Clues provided in previous reports suggest that insulators function through blocking de novo DNA methylation to ensure stable and consistent transgene expression over extended culture . To pinpoint the mechanism that cHS4 insulator elements act in our hESC clones in particular, we compared the DNA methylation status of both endogenous and exogenous EF1α promoter in uninsulated and insulated EF1α-GFP clones. Our results indicate that prevention or reduction of DNA methylation of transgene promoters only contributes partially to the protection of insulator elements in this system (Fig. 8); other possible mechanisms such as changes of status in histone acetylation between the insulated and uninsulated clones after differentiation will be examined. Our system, with the ability to target only one copy of transgene at a defined genomic locus, has provided a platform allowing for further investigation along this line, since uncontrolled transgene copy number has also been reported to interfere with epigenetic modifications . Additional experiments to investigate the comprehensive mechanisms that different types of chromatin insulators establish to shield transgenes from silencing in hPSCs are of interest.
There are 2 major components of the integrating strategy that ensure appropriate regulation of transgenes in the retargeted line: (1) the identification of the safe integration locus at chromosome 13q32.3 (within the intron of the CLYBL gene), and (2) the use of chromatin insulator sequences to flank the gene of interest, supplying another layer of protection from undesired regulation that might cause gene silencing. These data indicate that chromatin insulators facilitate the appropriate transgene expression in hESCs and reduce the interference caused by adjacent strong promoters.
Of further interest is whether these chromatin insulator sequences function in a broader context, including hiPSC lines or other vector constructs for different genetic engineering purposes. The chromosome 13 site is the only genomic locus we have tested for insulating ability, although we have tested the same locus in at least 2 different hESC lines, H9 and BG01V (an abnormal hESC line with a karyotype of 48XY,+12,+17, but otherwise shares all of the hESC characteristics). Based on the data from episomal vectors (Fig. 7) and previous reports from other groups, who used lentiviral  or adenoviral transduction , it would be reasonable to predict that the insulating strategy could be extended to other loci and various genetic engineering systems.

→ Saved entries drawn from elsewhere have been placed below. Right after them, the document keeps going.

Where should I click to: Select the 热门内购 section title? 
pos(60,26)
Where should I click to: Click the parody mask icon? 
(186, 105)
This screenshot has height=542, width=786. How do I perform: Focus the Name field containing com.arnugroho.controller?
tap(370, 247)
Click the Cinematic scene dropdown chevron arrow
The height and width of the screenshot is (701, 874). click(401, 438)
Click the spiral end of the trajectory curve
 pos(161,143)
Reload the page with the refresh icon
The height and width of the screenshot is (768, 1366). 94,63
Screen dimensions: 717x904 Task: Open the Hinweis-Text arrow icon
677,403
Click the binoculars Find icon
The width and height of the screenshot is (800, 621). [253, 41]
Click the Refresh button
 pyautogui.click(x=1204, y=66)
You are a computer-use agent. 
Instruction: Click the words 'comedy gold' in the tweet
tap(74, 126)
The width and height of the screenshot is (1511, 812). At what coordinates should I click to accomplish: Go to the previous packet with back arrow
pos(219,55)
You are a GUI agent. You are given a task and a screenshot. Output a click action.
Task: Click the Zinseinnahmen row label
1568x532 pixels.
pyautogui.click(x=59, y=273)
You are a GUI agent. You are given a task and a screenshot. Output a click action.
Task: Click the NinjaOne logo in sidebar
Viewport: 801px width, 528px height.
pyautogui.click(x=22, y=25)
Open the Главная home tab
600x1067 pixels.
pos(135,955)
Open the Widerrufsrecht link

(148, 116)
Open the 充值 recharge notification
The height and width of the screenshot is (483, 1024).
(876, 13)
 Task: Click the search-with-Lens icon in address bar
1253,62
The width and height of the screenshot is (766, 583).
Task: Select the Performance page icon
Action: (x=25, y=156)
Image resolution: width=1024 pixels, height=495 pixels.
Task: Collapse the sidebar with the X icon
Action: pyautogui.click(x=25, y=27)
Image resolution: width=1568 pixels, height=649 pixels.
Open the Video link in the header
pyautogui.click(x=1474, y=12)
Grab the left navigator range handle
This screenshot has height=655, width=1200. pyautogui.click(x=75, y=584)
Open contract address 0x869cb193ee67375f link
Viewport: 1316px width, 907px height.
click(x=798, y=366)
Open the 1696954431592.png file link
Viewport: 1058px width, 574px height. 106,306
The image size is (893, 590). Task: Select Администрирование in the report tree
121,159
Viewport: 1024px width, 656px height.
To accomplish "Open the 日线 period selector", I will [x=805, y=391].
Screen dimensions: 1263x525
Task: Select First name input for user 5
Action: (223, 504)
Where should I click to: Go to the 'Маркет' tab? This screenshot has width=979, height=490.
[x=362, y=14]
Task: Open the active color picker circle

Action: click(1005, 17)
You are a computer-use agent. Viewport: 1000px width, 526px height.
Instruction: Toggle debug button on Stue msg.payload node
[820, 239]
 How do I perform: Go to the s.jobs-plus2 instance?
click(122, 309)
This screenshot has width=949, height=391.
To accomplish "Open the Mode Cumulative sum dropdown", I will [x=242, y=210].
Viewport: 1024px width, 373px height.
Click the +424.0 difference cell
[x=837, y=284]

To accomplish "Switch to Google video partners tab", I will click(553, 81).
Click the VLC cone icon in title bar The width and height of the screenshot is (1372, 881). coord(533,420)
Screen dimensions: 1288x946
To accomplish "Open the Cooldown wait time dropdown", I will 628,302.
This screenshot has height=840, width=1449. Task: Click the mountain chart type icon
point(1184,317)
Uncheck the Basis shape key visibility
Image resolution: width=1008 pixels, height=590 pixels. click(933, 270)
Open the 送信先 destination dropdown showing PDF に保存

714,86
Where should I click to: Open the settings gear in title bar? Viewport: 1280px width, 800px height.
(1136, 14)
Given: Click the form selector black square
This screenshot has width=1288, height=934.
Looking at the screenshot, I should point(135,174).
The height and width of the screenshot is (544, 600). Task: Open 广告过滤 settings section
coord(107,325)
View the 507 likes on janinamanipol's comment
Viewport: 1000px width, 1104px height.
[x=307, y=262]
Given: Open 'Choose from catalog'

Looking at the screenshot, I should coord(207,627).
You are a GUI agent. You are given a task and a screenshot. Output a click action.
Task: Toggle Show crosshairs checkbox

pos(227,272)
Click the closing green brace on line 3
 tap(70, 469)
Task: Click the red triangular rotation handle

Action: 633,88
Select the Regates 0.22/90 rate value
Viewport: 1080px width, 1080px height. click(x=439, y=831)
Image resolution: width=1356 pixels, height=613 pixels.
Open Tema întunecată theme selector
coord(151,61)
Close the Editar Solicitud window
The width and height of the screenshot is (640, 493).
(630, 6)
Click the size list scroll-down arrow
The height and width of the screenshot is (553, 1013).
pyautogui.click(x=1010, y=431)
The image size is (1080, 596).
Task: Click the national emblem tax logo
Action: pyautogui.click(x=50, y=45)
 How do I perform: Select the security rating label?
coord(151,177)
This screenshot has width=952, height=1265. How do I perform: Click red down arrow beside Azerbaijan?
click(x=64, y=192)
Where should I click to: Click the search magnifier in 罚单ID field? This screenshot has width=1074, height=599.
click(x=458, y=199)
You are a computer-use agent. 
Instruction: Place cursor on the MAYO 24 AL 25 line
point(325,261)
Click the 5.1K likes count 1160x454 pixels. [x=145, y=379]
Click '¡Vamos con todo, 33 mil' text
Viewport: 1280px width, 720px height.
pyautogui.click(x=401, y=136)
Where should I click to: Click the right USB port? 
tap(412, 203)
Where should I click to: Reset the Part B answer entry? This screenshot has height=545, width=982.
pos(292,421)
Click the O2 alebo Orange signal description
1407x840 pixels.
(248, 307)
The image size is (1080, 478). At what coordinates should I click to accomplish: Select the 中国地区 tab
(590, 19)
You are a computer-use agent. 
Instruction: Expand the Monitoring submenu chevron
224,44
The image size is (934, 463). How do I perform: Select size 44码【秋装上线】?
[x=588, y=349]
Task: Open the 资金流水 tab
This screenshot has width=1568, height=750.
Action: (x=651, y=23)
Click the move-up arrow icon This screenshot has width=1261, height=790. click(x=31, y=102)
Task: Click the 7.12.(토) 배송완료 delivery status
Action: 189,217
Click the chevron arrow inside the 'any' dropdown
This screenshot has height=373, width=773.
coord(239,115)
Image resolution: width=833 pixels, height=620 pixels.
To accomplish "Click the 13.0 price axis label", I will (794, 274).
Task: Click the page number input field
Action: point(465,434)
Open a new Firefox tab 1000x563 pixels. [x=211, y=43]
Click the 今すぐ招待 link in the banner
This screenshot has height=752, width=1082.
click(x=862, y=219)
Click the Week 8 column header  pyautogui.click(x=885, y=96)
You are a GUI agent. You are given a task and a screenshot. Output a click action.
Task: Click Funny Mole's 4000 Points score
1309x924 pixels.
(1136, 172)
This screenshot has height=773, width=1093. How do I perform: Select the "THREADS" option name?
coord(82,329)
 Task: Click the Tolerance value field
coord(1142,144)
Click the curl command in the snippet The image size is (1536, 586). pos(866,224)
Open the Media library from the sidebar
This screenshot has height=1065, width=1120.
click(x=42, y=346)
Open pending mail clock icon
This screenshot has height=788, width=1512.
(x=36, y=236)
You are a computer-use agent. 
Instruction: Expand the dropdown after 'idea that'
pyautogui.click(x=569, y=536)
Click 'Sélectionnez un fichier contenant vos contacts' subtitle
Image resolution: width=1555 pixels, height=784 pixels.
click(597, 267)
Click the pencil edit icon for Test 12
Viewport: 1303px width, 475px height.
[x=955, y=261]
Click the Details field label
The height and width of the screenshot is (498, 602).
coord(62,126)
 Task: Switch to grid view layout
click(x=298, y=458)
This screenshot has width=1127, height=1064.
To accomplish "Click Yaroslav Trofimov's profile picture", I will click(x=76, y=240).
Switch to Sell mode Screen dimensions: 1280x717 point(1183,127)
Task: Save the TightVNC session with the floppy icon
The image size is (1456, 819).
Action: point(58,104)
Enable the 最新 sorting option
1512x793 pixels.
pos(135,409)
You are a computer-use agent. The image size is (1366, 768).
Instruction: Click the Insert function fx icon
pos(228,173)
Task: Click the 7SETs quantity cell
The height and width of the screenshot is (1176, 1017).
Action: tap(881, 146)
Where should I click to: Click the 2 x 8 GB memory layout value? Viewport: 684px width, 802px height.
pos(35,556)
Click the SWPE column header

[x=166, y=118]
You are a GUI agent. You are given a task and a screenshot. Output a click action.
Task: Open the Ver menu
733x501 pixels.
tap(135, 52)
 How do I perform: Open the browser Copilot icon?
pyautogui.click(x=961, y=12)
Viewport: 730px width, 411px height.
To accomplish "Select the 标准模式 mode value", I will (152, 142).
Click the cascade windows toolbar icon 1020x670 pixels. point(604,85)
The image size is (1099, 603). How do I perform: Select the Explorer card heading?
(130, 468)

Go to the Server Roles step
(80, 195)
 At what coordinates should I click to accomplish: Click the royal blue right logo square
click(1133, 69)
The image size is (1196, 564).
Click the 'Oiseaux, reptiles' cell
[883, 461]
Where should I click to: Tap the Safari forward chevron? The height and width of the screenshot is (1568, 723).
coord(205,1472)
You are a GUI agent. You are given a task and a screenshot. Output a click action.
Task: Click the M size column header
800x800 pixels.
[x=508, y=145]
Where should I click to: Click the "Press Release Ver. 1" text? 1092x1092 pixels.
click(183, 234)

In conclusion, our current work and previous work [7,8] show detailed and extensive characterization of a genetic manipulation system where a safe docking site is identified in the hESC genome and an optimized double-insulator retargeting strategy is provided. The system has the capacity to accept large, multigenic elements, and can be combined with Cre-Lox and Flp-FRT system to make versatile tools for additional genetic manipulations. The system ensures appropriate regulation of transgene expression and significantly reduces possible gene silencing as shown for a variety of hESC derivatives.
This work was supported by Life Technologies Corporation, California Institute for Regenerative Medicine Tools and Technology Award RT1-011071 to Y.L., the Juvenile Diabetes Research Foundation (Grant awards 3-2008-477 and 35-2008-628), California Institute for Regenerative Medicine Early Translation Award TR-1250 to J.F.L., and Hartwell Individual Biomedical Investigator Award and NIH/NICHD 2K12HD001259-11 WRHR Career Development Award to L.C.L.
All authors declare that they have no potential conflict of interest in connection with this article.